WASHINGTON, D.C. – Monday, U.S. Rep. Dan Boren commended the Obama Administration’s decision to reverse its proposed Department of Labor rule that would have limited the contributions of youth to family farming.
In December, the U.S. Department of labor proposed updated regulations on labor practices for minors in agricultural operations, including a rule that would prevent children under 16 from performing certain duties on farms. Historically, family farms have been exempted from such rules, but the new proposal could have been interpreted broadly to exclude operations that are partly owned by extended family members.
In response to this proposal, Boren introduced a bill with Rep. Tom Latham from Iowa that would protect the family farm tradition by directing the Secretary of Labor to recognize the unique circumstances of family farm youth and multi-generational family partnerships in agricultural operations when drafting regulations.

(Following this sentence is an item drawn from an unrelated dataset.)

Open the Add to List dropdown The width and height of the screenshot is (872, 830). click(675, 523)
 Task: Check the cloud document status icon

Last week, the administration announced that, as a result of loud opposition, it would not move forward with the proposed rule.

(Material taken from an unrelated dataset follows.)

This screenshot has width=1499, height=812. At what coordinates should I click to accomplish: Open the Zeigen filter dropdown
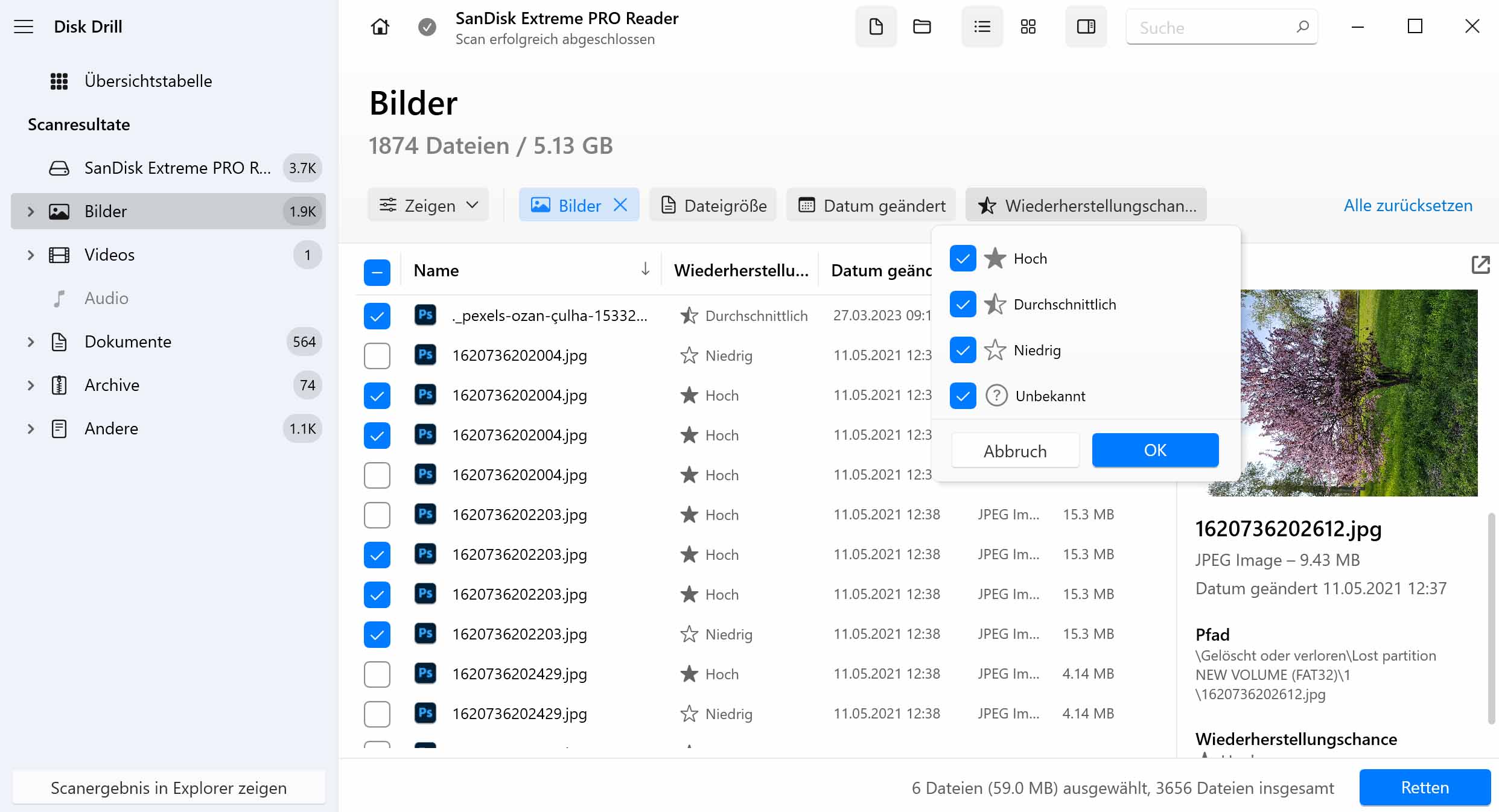pos(428,206)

“I am pleased to hear the Administration has decided to abandon this flawed rule and listen to thousands of voices among our rural communities,” said Boren. “While the rule was being considered, I co-authored bipartisan legislation, the Preserving America's Family Farms Act, to block it from going forward.
“In the future, I strongly urge the Department of Labor to work collaboratively with rural stake holders, such as farmers and ranchers, on issues that affect their communities,” Boren said.
Rather than change the regulations surrounding family farms, the Obama Adminis-
tration will work with farming groups in an educational role to promote safety and prevent accidents.